Scholly is an American scholarship web and app search platform developed by Christopher Gray. The platform makes custom recommendations for postsecondary scholarships by matching students to the scholarships they personally qualify for. It uses a variety of parameters (such as gender, state, GPA, race, etc.) to filter and deliver a targeted list of appropriate scholarships along with links and deadlines.

With one million users, the project has landed Gray on Forbes’ 2016 30 Under 30 list of social entrepreneurs.

History

Founding 
The company was founded by Christopher Gray, a former student from Ramsay High School in Birmingham, Alabama. The eldest of three siblings raised by a single mother, his mother had just lost her job at a call center in the 2008 recession. As the first child in his family to go to college, Gray searched for scholarships online as a way to pay for his fees and tuition.
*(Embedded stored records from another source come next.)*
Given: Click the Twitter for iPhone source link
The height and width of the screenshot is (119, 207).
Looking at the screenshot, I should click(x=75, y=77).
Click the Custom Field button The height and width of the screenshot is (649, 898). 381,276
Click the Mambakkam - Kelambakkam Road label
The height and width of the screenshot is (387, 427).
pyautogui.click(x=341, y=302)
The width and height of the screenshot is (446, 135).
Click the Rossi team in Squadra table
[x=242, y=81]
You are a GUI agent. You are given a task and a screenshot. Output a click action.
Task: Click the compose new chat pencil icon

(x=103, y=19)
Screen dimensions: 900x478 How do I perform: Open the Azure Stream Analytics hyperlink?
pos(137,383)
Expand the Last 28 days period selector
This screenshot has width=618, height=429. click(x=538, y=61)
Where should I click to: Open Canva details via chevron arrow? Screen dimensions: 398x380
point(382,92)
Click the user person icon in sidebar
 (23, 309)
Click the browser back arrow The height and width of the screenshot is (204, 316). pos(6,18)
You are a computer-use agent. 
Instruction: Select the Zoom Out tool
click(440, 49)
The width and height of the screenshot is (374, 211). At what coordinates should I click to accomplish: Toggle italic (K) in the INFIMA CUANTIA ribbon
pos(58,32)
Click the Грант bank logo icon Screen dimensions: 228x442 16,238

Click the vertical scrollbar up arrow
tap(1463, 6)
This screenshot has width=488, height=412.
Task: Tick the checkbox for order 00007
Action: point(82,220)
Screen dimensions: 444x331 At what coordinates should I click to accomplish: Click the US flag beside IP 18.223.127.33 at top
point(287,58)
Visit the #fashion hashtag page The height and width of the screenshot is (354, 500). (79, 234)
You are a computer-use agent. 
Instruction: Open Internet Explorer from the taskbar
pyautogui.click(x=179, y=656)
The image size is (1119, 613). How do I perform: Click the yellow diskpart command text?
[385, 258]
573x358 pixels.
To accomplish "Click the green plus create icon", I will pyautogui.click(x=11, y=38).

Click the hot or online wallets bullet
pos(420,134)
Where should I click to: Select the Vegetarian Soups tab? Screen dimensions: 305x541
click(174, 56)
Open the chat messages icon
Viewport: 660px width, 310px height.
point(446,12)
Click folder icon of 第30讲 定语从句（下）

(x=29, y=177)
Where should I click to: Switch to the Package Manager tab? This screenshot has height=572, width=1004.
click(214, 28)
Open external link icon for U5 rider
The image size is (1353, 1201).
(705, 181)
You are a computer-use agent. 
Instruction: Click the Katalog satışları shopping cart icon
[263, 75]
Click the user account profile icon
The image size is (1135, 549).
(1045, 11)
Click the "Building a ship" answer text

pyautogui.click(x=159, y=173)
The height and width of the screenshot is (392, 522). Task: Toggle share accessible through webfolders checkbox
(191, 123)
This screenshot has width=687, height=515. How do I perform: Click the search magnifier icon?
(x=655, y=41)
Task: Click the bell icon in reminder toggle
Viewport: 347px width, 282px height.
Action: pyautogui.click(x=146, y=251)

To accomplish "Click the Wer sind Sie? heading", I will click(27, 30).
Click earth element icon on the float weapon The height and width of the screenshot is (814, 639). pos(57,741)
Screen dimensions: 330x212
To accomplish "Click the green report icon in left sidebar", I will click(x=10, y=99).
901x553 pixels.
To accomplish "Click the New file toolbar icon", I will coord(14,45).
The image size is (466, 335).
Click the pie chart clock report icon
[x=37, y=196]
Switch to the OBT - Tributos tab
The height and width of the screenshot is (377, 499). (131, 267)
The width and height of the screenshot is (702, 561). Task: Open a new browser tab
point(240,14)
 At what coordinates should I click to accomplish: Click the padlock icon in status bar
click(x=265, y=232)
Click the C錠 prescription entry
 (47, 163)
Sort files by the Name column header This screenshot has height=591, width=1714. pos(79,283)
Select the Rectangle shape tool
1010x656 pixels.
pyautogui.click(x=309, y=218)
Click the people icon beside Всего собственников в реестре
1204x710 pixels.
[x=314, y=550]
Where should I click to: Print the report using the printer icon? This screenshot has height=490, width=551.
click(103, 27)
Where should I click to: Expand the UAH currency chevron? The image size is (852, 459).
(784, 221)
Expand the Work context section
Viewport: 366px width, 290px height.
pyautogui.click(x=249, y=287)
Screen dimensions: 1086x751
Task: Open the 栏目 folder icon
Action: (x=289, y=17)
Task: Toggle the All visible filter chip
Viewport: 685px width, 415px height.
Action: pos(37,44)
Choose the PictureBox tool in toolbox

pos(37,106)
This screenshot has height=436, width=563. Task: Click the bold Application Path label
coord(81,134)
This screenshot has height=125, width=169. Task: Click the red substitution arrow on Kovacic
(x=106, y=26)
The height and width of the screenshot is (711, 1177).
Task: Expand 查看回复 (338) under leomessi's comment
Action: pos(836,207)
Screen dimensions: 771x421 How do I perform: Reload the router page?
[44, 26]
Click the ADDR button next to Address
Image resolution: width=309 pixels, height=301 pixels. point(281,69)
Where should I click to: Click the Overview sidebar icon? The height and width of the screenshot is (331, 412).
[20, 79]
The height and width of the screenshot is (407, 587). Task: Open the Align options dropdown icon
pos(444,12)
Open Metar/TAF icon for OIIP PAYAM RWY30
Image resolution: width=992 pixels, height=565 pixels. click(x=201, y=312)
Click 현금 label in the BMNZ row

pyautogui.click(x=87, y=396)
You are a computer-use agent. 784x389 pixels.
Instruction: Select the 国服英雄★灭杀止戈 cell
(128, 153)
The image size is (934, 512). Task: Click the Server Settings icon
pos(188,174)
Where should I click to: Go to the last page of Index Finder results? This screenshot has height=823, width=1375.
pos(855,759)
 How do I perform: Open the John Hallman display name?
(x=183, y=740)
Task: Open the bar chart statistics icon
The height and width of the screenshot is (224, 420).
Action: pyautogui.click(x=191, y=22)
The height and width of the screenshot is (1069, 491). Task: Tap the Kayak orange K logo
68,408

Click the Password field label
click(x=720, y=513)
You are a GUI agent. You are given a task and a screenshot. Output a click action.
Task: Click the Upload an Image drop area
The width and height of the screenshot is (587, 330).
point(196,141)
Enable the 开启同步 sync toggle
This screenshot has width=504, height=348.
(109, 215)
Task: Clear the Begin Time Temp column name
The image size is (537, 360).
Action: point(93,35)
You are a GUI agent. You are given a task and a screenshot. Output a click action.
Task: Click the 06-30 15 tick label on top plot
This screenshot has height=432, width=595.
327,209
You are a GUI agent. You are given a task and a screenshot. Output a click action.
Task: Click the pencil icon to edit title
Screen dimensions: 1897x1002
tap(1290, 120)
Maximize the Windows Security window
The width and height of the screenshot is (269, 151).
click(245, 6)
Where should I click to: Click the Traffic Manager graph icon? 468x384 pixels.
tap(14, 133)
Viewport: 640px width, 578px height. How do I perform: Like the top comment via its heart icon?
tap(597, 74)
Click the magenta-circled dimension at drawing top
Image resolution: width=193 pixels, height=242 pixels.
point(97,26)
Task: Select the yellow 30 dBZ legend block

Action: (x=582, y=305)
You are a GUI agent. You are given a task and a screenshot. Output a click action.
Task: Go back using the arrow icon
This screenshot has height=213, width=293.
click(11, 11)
He received his first grant, Horatio Alger scholarship, for $20,000. “I stepped out of class to take the call. I ran back in and gave my teacher a big hug. That was the moment college became a reality for me.” Gray amassed $1.3 million in scholarships. He chose Drexel University in Philadelphia, where he majored in business administration, stating "I’m covered until my PhD." He founded Scholly with web developers Nick Pirollo and Bryson Alef.

Growth 
Gray appeared in ABC’s Shark Tank, where entrepreneurs try to convince a panel of financiers (Mark Cuban, Daymond John, Kevin O'Leary, Lori Greiner, Robert Herjavec) to invest in their business. Gray secured $40,000 in capital from Greiner and John, which sparked an intense disagreement with the other three after Gray exited the room.

Within hours after the episode aired, the Scholly site received 80,000 requests in a few hours. Since December 2016, 850,000 users have downloaded the app, connecting students with $50 million in scholarships.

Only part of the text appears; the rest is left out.